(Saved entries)
== Segment start ==

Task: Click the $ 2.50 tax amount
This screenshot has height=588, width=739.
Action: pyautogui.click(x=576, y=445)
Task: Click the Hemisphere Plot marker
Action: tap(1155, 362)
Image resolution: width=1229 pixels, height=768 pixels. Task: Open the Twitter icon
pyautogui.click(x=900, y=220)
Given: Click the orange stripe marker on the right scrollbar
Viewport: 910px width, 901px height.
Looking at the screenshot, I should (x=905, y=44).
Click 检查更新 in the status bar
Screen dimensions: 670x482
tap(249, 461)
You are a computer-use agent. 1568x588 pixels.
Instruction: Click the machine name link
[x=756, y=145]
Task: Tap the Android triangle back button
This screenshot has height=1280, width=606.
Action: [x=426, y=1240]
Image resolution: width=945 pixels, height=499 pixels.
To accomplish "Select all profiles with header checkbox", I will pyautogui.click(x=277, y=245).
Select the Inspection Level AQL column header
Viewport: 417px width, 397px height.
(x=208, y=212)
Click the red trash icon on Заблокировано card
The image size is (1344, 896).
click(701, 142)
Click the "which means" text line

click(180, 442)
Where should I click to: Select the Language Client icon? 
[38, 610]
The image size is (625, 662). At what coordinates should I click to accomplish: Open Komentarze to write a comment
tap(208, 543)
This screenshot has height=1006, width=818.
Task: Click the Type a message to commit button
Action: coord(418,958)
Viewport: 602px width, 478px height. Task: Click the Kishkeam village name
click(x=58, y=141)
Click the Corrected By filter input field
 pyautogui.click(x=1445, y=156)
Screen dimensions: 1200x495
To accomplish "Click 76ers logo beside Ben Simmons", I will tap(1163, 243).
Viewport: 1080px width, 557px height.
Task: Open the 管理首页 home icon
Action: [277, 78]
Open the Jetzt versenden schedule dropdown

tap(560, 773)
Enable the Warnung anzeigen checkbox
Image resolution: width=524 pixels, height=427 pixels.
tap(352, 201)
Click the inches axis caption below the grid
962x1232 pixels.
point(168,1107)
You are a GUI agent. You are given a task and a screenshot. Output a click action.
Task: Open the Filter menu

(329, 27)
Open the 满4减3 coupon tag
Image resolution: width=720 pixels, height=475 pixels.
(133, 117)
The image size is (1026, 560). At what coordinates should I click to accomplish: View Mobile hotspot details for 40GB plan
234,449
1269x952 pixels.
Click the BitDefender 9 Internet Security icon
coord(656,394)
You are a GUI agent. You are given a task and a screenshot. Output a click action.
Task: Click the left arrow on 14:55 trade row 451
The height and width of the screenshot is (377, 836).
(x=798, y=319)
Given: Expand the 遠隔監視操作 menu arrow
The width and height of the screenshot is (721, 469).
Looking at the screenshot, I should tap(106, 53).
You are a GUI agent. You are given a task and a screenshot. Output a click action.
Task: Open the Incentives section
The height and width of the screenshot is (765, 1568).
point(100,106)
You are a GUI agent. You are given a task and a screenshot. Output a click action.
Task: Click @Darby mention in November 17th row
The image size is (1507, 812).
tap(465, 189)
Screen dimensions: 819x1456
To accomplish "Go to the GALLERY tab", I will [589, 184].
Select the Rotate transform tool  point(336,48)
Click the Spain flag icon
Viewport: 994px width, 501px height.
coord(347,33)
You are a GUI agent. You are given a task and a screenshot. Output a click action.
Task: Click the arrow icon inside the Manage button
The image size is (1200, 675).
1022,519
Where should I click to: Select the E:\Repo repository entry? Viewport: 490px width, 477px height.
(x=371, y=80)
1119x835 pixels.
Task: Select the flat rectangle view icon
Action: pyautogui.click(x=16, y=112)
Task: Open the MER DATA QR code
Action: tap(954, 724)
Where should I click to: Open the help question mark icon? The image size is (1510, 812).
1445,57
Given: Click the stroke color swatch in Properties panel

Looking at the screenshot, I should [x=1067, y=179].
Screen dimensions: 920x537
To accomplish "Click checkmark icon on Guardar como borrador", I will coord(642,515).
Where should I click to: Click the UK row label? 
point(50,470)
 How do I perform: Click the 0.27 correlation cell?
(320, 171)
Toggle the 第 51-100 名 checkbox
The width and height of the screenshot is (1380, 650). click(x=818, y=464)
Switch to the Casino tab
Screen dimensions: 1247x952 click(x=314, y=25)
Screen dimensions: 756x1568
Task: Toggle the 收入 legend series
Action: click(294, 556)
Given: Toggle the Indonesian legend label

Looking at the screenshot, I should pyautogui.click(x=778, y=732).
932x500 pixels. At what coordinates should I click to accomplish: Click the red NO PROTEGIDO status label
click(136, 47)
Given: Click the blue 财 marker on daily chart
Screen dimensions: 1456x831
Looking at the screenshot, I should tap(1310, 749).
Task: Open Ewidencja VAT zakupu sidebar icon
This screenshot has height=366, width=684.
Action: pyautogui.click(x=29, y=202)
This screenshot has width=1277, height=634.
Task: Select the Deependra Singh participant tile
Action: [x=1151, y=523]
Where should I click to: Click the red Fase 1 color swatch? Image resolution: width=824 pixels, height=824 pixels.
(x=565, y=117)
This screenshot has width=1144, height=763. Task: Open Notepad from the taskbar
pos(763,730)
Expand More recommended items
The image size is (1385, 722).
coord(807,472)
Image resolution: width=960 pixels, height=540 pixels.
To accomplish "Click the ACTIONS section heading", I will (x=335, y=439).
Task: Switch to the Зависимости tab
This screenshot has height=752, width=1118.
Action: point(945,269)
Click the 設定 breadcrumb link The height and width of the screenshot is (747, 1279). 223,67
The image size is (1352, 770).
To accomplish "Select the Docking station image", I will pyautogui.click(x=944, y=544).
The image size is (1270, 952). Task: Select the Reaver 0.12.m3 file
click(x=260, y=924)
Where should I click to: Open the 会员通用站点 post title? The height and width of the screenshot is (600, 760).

== Segment end ==

* ACTIVITY *
Your reply must repeat the entries above exactly and in full.

* ANSWER FOR THE TASK *
Task: Click the $ 2.50 tax amount
This screenshot has height=588, width=739.
Action: pyautogui.click(x=576, y=445)
Task: Click the Hemisphere Plot marker
Action: tap(1155, 362)
Image resolution: width=1229 pixels, height=768 pixels. Task: Open the Twitter icon
pyautogui.click(x=900, y=220)
Given: Click the orange stripe marker on the right scrollbar
Viewport: 910px width, 901px height.
Looking at the screenshot, I should (x=905, y=44).
Click 检查更新 in the status bar
Screen dimensions: 670x482
tap(249, 461)
You are a computer-use agent. 1568x588 pixels.
Instruction: Click the machine name link
[x=756, y=145]
Task: Tap the Android triangle back button
This screenshot has height=1280, width=606.
Action: [x=426, y=1240]
Image resolution: width=945 pixels, height=499 pixels.
To accomplish "Select all profiles with header checkbox", I will pyautogui.click(x=277, y=245).
Select the Inspection Level AQL column header
Viewport: 417px width, 397px height.
(x=208, y=212)
Click the red trash icon on Заблокировано card
The image size is (1344, 896).
click(701, 142)
Click the "which means" text line

click(180, 442)
Where should I click to: Select the Language Client icon? 
[38, 610]
The image size is (625, 662). At what coordinates should I click to accomplish: Open Komentarze to write a comment
tap(208, 543)
This screenshot has height=1006, width=818.
Task: Click the Type a message to commit button
Action: coord(418,958)
Viewport: 602px width, 478px height. Task: Click the Kishkeam village name
click(x=58, y=141)
Click the Corrected By filter input field
 pyautogui.click(x=1445, y=156)
Screen dimensions: 1200x495
To accomplish "Click 76ers logo beside Ben Simmons", I will tap(1163, 243).
Viewport: 1080px width, 557px height.
Task: Open the 管理首页 home icon
Action: [277, 78]
Open the Jetzt versenden schedule dropdown

tap(560, 773)
Enable the Warnung anzeigen checkbox
Image resolution: width=524 pixels, height=427 pixels.
tap(352, 201)
Click the inches axis caption below the grid
962x1232 pixels.
point(168,1107)
You are a GUI agent. You are given a task and a screenshot. Output a click action.
Task: Open the Filter menu

(329, 27)
Open the 满4减3 coupon tag
Image resolution: width=720 pixels, height=475 pixels.
(133, 117)
The image size is (1026, 560). At what coordinates should I click to accomplish: View Mobile hotspot details for 40GB plan
234,449
1269x952 pixels.
Click the BitDefender 9 Internet Security icon
coord(656,394)
You are a GUI agent. You are given a task and a screenshot. Output a click action.
Task: Click the left arrow on 14:55 trade row 451
The height and width of the screenshot is (377, 836).
(x=798, y=319)
Given: Expand the 遠隔監視操作 menu arrow
The width and height of the screenshot is (721, 469).
Looking at the screenshot, I should tap(106, 53).
You are a GUI agent. You are given a task and a screenshot. Output a click action.
Task: Open the Incentives section
The height and width of the screenshot is (765, 1568).
point(100,106)
You are a GUI agent. You are given a task and a screenshot. Output a click action.
Task: Click @Darby mention in November 17th row
The image size is (1507, 812).
tap(465, 189)
Screen dimensions: 819x1456
To accomplish "Go to the GALLERY tab", I will [589, 184].
Select the Rotate transform tool  point(336,48)
Click the Spain flag icon
Viewport: 994px width, 501px height.
coord(347,33)
You are a GUI agent. You are given a task and a screenshot. Output a click action.
Task: Click the arrow icon inside the Manage button
The image size is (1200, 675).
1022,519
Where should I click to: Select the E:\Repo repository entry? Viewport: 490px width, 477px height.
(x=371, y=80)
1119x835 pixels.
Task: Select the flat rectangle view icon
Action: pyautogui.click(x=16, y=112)
Task: Open the MER DATA QR code
Action: tap(954, 724)
Where should I click to: Open the help question mark icon? The image size is (1510, 812).
1445,57
Given: Click the stroke color swatch in Properties panel

Looking at the screenshot, I should [x=1067, y=179].
Screen dimensions: 920x537
To accomplish "Click checkmark icon on Guardar como borrador", I will coord(642,515).
Where should I click to: Click the UK row label? 
point(50,470)
 How do I perform: Click the 0.27 correlation cell?
(320, 171)
Toggle the 第 51-100 名 checkbox
The width and height of the screenshot is (1380, 650). click(x=818, y=464)
Switch to the Casino tab
Screen dimensions: 1247x952 click(x=314, y=25)
Screen dimensions: 756x1568
Task: Toggle the 收入 legend series
Action: click(294, 556)
Given: Toggle the Indonesian legend label

Looking at the screenshot, I should pyautogui.click(x=778, y=732).
932x500 pixels. At what coordinates should I click to accomplish: Click the red NO PROTEGIDO status label
click(136, 47)
Given: Click the blue 财 marker on daily chart
Screen dimensions: 1456x831
Looking at the screenshot, I should tap(1310, 749).
Task: Open Ewidencja VAT zakupu sidebar icon
This screenshot has height=366, width=684.
Action: pyautogui.click(x=29, y=202)
This screenshot has width=1277, height=634.
Task: Select the Deependra Singh participant tile
Action: [x=1151, y=523]
Where should I click to: Click the red Fase 1 color swatch? Image resolution: width=824 pixels, height=824 pixels.
(x=565, y=117)
This screenshot has width=1144, height=763. Task: Open Notepad from the taskbar
pos(763,730)
Expand More recommended items
The image size is (1385, 722).
coord(807,472)
Image resolution: width=960 pixels, height=540 pixels.
To accomplish "Click the ACTIONS section heading", I will (x=335, y=439).
Task: Switch to the Зависимости tab
This screenshot has height=752, width=1118.
Action: point(945,269)
Click the 設定 breadcrumb link The height and width of the screenshot is (747, 1279). 223,67
The image size is (1352, 770).
To accomplish "Select the Docking station image", I will pyautogui.click(x=944, y=544).
The image size is (1270, 952). Task: Select the Reaver 0.12.m3 file
click(x=260, y=924)
Where should I click to: Open the 会员通用站点 post title? The height and width of the screenshot is (600, 760).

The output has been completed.